REQUIRED TASKS:
1: Quote from the account of the stratospheric jump, starting with "Ignoring the pain, he" and going on through "with fatal consequences.".
2: Answer these about the account of the stratospheric jump:
(a) What altitude had the balloon reached when the checklist rehearsal ended?
(b) In what year did Mr. Kittinger set his records?
(c) How fast did Mr. Kittinger's body spin when his drogue chute became entangled around his neck?
3: Name every calendar year given in the account of the stratospheric jump.

QUOTED TEXT:

++++++

While building the customized suit and capsule, the team of aerospace veterans had to contend with one crucial uncertainty: What happens to the human body when it breaks the sound barrier? There was also one major unexpected problem for Mr. Baumgartner, 43, an Austrian daredevil and former paratrooper known to his fans as Fearless Felix.
Although he had no trouble jumping off buildings and bridges, and across the English Channel in a carbon-fiber wing, he found himself suffering panic attacks when forced to spend hours inside the pressurized suit and helmet. At one point in 2010, rather than take an endurance test in it, he went to an airport and fled the United States. With the help of a sports psychologist and other specialists, he learned techniques for dealing with the claustrophobia.
One of the techniques Mr. Baumgartner developed for dealing with claustrophobia was to stay busy throughout the ascent. Mr. Baumgartner conversed steadily, in Austrian-accented English, with Mr. Kittinger, a former fighter pilot whose deep voice exuded the right stuff as he confidently went through a 40-item checklist rehearsing every move that Mr. Baumgartner would make when it came time to leave the capsule — tasks like sliding his seat forward, checking his parachutes, and carefully opening the hatch.
“Item 38. stand up on the exterior step but be sure to duck your head down low as you go out that door,” Mr. Kittinger said. After Mr. Baumgartner confirmed that and the next two steps, Mr. Kittinger said, “The rest is yours.”
They finished that rehearsal one hour into the ascent, after the balloon had ascended safely through the jet stream and reached 60,000 feet. It was still visible from the ground by naked eye. Through binoculars, it was could be observed growing wider as the helium expanded in the thinning stratosphere.
Besides being his most complex challenge, the stratospheric jump is also the one most likely to be made into a buddy movie, thanks to the friendship that he developed with Mr. Kittinger, who helped train Mr. Baumgartner.
Mr. Kittinger, a former test pilot, set his records in a 1960 trip to the stratosphere. Early during that ascent, also over New Mexico, in an Air Force balloon, one of his pressurized gloves leaked, but he was so determined to keep going that he did not report the problem, even after his hand swelled to twice its normal size.
Ignoring the pain, he rode the balloon up to 102,800 feet and said a short prayer — “Lord, take care of me now” — before stepping off. He reached a speed of 614 miles an hour and spent 4 minutes, 36 seconds in free fall. Those records were repeatedly challenged during the ensuing half century, sometimes with fatal consequences.
The original stratospheric jump by Mr. Kittinger was part of an Air Force program studying ways to help pilots survive high-altitude bailouts. It experimented with a small parachute, called a drogue, to prevent the jumper’s body from going into a flat spin — a hazard that almost killed Mr. Kittinger in a preliminary jump in 1959. When his drogue chute became entangled around his neck, his body spun at 120 revolutions a minute, causing him to blackout until his emergency parachute automatically deployed. An improved version of that drogue chute is now used by military pilots who have to bail out in the ejection-seats used by pilots.
Mr. Baumgartner was equipped with his own customized high-tech drogue chute but as a precaution — to be activated only if he began spinning out of control. Otherwise, he planned to avoid using it because the drogue chute would have slowed him down just enough to prevent him from going supersonic.
To avoid spinning out of control, Mr. Baumgartner practiced doing a bunny hop out of the capsule and controlling his body so that it rotated into headfirst position for the supersonic descent.
“We try to anticipate as much as we can about supersonic speed,” Dr. Clark said before the jump, “but we don’t really know, because nobody has done this before.”

++++++

DATASET:

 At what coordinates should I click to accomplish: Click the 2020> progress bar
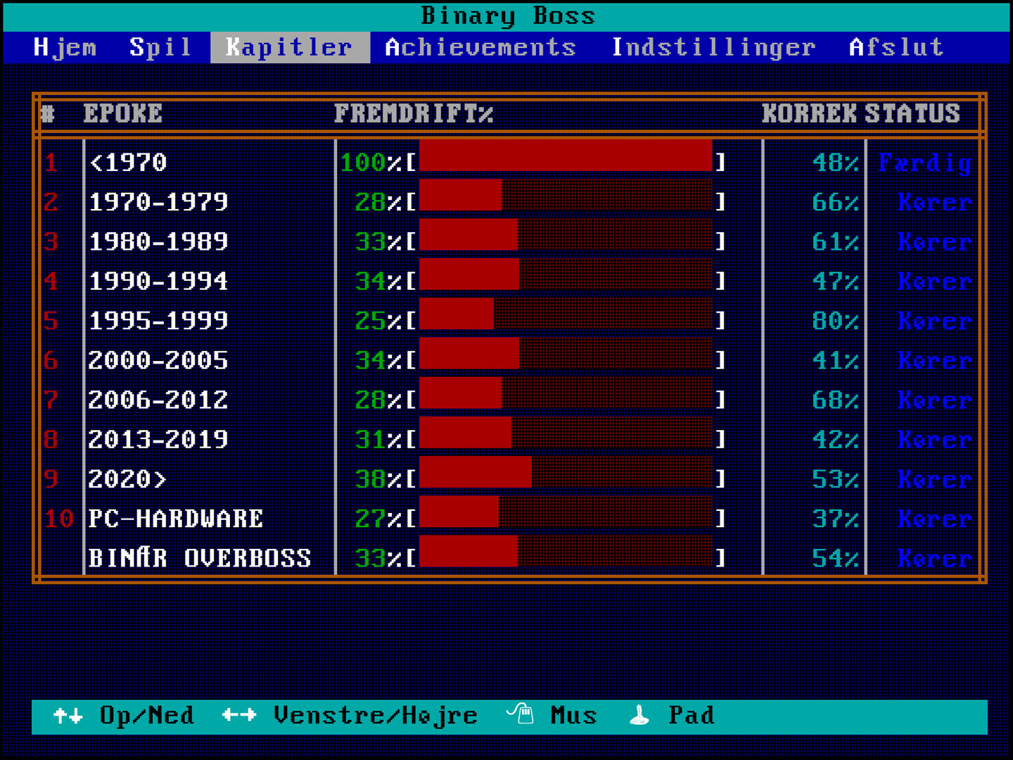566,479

++++++

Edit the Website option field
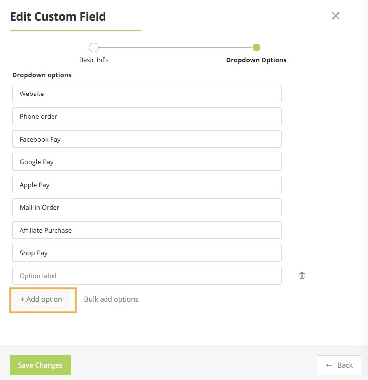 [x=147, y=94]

++++++

ANSWERS GIVEN:
1:
Ignoring the pain, he rode the balloon up to 102,800 feet and said a short prayer — “Lord, take care of me now” — before stepping off. He reached a speed of 614 miles an hour and spent 4 minutes, 36 seconds in free fall. Those records were repeatedly challenged during the ensuing half century, sometimes with fatal consequences.

2:
(a) 60,000 feet
(b) 1960
(c) 120 revolutions a minute

3: 2010, 1960, 1959